Angelina Jolie's latest film, Salt, will be released in the UK in August. Her character, Evelyn Salt, has to kick ass, shoot straight and ride fast motorbikes while trying to prove she's not a Russian sleeper agent. It's the kind of film you'd expect Tom Cruise to star in – and he was originally supposed to. When he dropped out, the character's name was changed from Edwin to Evelyn after Jolie expressed an interest.

Prime Suspect star and Oscar-winning actress Helen Mirren has just signed up to star opposite Russell Brand in the remake of the 1981 comedy classic Arthur. In the original, Dudley Moore played a drunken playboy, and Sir John Gielgud won an Oscar for his part as Arthur's valet. That valet role has been rewritten as a nanny to accommodate Mirren.

On television, sci-fi fans can see the Emmy award-winning "reimagining" of Battlestar Galactica. Except the part of cigar-smoking, heavy-drinking ace pilot Lieutenant Starbuck – played by Dirk Benedict in the 1978 original – is filled by Katee Sackhoff.

Also on TV, both leading American networks, CBS and NBC, have cast Oscar-winning actresses – Kathy Bates and Sissy Spacek – in parts originally written for men in two new dramas.

Stella Bruzzi, a professor of film studies at Warwick University, said that the "androgynous woman" allowed Hollywood to address issues of sexism without actually changing its output. "There's a view that only boys and men watch films like Die Hard," she said. "It's not true, but casting a woman is intended to broaden the appeal to women and girls.

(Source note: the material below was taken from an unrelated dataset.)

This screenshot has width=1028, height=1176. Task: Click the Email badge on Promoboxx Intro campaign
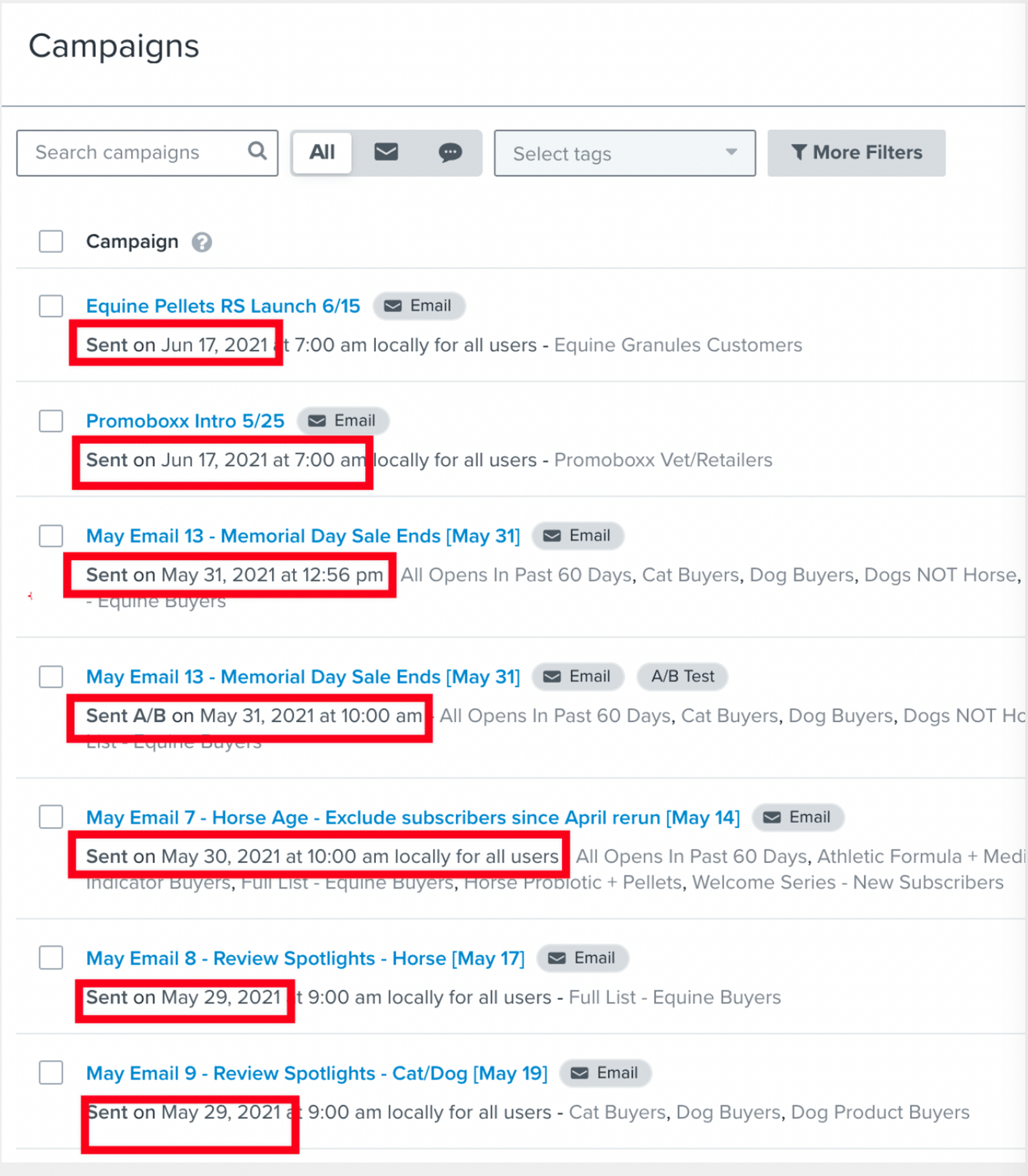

"And ever since Terminator 2, Hollywood has been attracted to the androgynous woman, which allows producers to expand female roles without actually addressing the issues that lead to accusations of sexism – that there are few decent roles for older women."

Helen Mirren

Arthur

Who better to play a drunken playboy than Russell Brand in a remake of the 1981 comedy classic? And who better to keep him in line than The Queen star Helen Mirren? Dame Helen will play a nanny, taking over Sir John Gielgud's original role?

Angelina Jolie

Salt

The Tomb Raider star gets to leap off tall buildings in this spy thriller originally intended for Tom Cruise. When Cruise dropped out, interest from Jolie – who along with Brad Pitt makes up the world's most powerful Hollywood couple – prompted a rewrite and name change for the lead character from Edwin to Evelyn.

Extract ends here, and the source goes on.